In cattle, several predisposing risk factors have been proposed as contributing to the development of primary DJD. These risk factors include breed/hereditary factors (Shupe, 1961; Dutra, Carlsten and Ekman, 1999), hindlimb conformation (Shupe, 1961), osteochondrosis or growth plate changes when young (Dutra, Carlsten and Ekman, 1999; Heinola et al., 2006) and mineral deficiencies (Heinola et al., 2006). A survey of young 12-month-old beef bulls in Sweden found that hindlimb joint pathology such as osteochondrosis in the stifle is common (Dutra, Carlsten and Ekman, 1999) and this condition has been proposed to potentially develop into DJD later in life. In the case described in this paper, there were no obvious osteochondrosis lesions in either stifle.
In Angus cattle, several recent reports suggest that the incidence of lameness in grain-fed Angus cattle has increased over the last 20 years (Grandin, 2024). Some degree of lameness was observed in 8.2% of Angus cattle assessed in slaughter yards in the United States (Davis et al., 2024), which some authors have attributed to a combination of hoof conformation in addition to the increase in animal weight and size relative to 20 years ago (Grandin, 2024). With the importance of soundness to cow performance, Angus breeding associations have in place foot and leg conformation scores to help producers determine which animals should enter breeding programs and which should be culled (Angus Australia, 2025). The need to further investigate the hoof, foot and leg and their impact on the productive life of Angus cows and bulls has been identified as a research priority by some authors (Giess et al., 2021).
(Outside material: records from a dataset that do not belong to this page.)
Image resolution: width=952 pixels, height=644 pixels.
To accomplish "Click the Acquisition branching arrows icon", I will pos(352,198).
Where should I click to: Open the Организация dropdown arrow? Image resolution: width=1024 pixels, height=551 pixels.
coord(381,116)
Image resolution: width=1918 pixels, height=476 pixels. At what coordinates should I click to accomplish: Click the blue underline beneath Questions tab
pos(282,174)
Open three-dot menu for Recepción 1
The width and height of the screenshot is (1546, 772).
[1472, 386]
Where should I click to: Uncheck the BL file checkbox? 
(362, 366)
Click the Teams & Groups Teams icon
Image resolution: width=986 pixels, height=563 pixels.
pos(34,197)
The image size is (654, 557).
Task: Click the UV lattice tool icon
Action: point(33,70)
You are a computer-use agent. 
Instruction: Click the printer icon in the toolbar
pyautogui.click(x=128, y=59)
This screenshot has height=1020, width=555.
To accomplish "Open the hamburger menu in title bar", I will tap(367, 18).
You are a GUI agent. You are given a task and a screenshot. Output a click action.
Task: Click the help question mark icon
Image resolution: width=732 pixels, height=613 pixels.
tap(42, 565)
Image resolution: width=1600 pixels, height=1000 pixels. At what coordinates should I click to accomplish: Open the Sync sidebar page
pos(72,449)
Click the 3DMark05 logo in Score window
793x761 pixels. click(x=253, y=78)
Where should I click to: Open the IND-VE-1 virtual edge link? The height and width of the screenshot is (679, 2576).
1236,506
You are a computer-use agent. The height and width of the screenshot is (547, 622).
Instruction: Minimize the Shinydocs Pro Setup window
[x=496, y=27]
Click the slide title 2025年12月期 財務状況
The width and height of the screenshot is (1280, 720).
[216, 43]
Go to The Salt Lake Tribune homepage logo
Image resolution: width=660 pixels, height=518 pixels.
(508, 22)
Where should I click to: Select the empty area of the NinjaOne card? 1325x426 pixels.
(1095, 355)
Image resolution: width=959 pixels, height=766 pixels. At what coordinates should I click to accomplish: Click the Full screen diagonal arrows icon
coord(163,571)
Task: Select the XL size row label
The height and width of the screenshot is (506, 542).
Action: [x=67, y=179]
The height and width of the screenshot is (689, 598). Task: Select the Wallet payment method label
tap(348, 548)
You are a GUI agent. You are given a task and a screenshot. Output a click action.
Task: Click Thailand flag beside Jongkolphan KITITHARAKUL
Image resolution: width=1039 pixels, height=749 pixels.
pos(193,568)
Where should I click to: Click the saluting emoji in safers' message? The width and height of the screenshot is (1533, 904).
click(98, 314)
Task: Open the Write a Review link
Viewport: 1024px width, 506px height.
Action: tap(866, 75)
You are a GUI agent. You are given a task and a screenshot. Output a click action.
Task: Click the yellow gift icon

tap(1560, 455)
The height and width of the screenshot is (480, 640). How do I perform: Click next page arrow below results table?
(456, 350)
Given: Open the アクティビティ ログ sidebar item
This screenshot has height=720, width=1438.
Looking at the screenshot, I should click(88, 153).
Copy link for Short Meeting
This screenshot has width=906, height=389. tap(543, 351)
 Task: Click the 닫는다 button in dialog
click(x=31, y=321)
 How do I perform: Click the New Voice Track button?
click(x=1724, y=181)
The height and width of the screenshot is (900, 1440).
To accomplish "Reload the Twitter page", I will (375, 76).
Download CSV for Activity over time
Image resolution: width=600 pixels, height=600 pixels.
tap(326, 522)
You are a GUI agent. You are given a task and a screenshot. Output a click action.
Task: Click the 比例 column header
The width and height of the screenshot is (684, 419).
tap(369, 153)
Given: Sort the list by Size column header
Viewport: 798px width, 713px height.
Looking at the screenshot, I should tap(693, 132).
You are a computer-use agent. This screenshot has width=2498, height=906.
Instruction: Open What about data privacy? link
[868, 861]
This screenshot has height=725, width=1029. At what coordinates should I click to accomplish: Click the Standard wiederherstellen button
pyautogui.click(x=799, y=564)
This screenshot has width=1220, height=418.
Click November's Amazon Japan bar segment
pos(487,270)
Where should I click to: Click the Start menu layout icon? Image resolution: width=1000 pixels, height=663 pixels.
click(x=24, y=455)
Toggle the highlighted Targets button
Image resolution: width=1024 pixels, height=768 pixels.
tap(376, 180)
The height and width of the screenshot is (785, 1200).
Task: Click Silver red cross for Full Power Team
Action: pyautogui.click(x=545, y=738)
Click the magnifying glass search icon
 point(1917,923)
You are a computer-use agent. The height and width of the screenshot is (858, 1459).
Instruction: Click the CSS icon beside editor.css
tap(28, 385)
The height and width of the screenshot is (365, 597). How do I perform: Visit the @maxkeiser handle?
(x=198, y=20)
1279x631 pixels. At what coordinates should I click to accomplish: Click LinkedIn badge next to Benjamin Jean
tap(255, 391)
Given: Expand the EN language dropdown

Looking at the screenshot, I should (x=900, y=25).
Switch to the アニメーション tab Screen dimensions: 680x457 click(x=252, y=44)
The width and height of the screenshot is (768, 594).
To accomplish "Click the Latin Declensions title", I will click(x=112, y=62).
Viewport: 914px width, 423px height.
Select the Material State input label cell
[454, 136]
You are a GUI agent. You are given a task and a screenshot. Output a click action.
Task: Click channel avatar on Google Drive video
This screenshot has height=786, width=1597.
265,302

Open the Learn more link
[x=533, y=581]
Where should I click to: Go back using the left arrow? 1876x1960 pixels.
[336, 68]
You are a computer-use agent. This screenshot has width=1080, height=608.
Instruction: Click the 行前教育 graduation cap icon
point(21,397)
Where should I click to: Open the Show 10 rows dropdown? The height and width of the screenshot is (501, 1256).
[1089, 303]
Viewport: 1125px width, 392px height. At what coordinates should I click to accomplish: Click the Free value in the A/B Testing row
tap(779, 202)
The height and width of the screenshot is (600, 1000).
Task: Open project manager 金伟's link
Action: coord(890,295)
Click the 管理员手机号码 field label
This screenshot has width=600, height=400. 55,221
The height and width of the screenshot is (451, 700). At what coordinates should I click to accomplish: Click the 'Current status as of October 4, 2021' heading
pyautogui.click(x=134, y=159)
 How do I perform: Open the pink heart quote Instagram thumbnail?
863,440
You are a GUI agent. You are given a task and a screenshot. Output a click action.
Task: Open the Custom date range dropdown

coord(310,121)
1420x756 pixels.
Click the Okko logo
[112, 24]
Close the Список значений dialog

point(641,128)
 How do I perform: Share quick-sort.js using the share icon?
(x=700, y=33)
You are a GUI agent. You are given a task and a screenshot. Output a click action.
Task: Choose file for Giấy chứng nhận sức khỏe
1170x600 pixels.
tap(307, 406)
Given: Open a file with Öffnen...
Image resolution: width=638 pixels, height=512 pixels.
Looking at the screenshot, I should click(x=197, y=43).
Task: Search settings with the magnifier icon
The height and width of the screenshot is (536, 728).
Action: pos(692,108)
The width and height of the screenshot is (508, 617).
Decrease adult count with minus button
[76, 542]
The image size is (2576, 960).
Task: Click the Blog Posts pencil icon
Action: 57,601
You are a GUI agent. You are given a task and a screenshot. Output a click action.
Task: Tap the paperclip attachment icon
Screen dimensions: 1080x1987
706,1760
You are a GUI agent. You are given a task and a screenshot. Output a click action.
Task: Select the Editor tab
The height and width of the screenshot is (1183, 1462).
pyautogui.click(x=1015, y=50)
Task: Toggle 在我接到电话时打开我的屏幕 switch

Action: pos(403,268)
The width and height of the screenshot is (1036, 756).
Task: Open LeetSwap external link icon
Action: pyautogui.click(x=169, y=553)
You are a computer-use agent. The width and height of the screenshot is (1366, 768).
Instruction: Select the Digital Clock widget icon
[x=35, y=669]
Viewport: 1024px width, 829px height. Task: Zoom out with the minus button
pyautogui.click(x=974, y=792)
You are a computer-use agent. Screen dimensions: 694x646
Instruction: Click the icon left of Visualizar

Such research might better characterise the incidence of types of lameness, including DJD, in this breed.
The underlying cause of the arthritis seen in this individual and others on the one property was not determined. No infectious agents were found on testing of the joint fluid. Foot and hindlimb confirmation did not appear to play a role in the disease seen in this cow. This case and the other similar cases on this property were presumed to be primary DJD as they were bilateral with no evidence of ligament damage or fractures.
Anecdotally, DJD is a low-prevalence disease in mature Angus cows and bulls on the Central Tablelands, though is rarely observed in other breeds and in cattle on the western slopes and plains. This observation requires substantiation.
I would like to thank Jack Holman, then at the Mudgee Veterinary Hospital for taking the radiographs.